While the official Apache Flink Kubernetes Operator documentation offers insights into managing the Flink application lifecycle, it lacks specific details about the operator's behavior during transitions between different application states.

In this blog post, we'll explore how to manage Apache Flink application lifecycles using the Kubernetes operator, focusing on understanding its behavior under different upgradeMode settings like last-state and savepoint. Our discussion will focus only on stateful applications.

Drawing from my own testing and observations, we'll explore the effects of lifecycle management actions, including deletion and suspension of Flink deployments, on job state, checkpoints and recovery.

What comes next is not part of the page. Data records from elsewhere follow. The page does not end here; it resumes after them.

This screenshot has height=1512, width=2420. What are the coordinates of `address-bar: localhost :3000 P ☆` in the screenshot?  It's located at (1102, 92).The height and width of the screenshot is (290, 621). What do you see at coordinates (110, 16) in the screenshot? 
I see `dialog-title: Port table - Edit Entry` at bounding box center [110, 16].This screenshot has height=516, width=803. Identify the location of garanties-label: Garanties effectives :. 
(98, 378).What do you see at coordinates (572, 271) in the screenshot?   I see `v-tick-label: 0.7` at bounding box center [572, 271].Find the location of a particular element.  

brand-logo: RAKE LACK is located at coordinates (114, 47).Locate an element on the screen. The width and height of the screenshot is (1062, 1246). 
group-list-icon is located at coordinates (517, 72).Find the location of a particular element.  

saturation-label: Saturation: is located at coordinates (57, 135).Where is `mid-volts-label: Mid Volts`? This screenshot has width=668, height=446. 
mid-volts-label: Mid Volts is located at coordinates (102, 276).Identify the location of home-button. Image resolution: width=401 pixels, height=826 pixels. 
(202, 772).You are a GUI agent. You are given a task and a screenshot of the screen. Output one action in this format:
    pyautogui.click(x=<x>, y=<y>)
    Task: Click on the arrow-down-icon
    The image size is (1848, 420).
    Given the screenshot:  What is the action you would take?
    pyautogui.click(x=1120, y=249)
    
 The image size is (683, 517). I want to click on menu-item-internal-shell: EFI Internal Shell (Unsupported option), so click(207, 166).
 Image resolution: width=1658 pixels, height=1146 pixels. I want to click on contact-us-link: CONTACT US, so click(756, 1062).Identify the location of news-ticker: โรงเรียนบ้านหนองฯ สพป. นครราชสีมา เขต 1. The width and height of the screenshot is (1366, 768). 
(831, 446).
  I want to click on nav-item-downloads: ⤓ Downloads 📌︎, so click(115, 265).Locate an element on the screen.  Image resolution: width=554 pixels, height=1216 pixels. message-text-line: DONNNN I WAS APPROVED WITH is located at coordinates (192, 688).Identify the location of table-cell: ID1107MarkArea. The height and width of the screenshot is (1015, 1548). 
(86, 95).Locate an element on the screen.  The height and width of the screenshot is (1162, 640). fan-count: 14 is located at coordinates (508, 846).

The aim is to provide insights for effectively managing Flink applications in Kubernetes environments.

Application lifecycle

Delete

When you delete a Flink deployment through the Kubernetes API, all checkpoint and status information is removed. However, the external state stored in remote storage remains unaffected. The Kubernetes resources related to the application, such as TaskManager pods, JobManager pods along with ConfigMaps containing cluster and checkpoint information, are deleted.

Deleting an application does not trigger final checkpoint or savepoint actions before shutdown. This is because "Delete" is not a job status managed by the Flink operator. Instead, it is simply a Kubernetes API operation that deletes all resources associated with that custom resource.

As a result, future deployments will start from an empty state unless the user manually overrides the initialSavePoint JobSpec with an existing checkpoint or savepoint location from the remote location. This behavior is the default for any new Flink application.

Suspend

Suspending an application notifies Flink Kubernetes operator that the user intends to upgrade the job and would like to gracefully pause the application. The application shutdown behavior depends on the upgradeMode setting of the JobSpec.

If set to last-state, the application is suspended immediately.

If set to savepoint, the application triggers a savepoint creation call and ensures the savepoint is created before shutting down the application. It is worth noting that the application deletes all previous checkpoints post the savepoint creation during a suspend. This behavior remains unchanged even when configured to RETAIN_ON_CANCELLATION

In both cases, the job status and state is maintained and the next deployment will recover from the last successful checkpoint or savepoint.

From a Kubernetes resource stand point, only the TaskManager pods are deleted. The deployment remains active with a JobManager pod and all other ConfigMaps intact.

Deploy

The state restore behavior of a Flink deployment depends on whether the job is being deployed as a new application or transitioning into a running state from a suspended state.

In case of a new deployment, initialSavePoint JobSpec parameter value dictates if the job will start with an empty state or restore from a remote state data. The application starts in NO_CLAIM_MODE , meaning the job will quickly restore from the specified checkpoint or savepoint but will take more time to create a full initial checkpoint in its configured remote location.

For a job resuming from a suspended state, the initialSavePoint parameter is ignored as the job has access to the state information locally. It restores from the last successful checkpoint in CLAIM_MODE . In this mode, the application goes through all the available checkpoints(state.checkpoints.num-retained) before starting the tasks and will only create an incremental initial checkpoint.

Conclusion

Understanding the nuances of upgradeMode settings, deletion, and suspension actions is key for effectively managing Flink jobs in Kubernetes. These actions impact job state, checkpointing, and recovery, which are essential for maintaining data integrity and optimizing performance. By leveraging the insights provided in this post, users can effectively manage their Flink deployments in Kubernetes environments.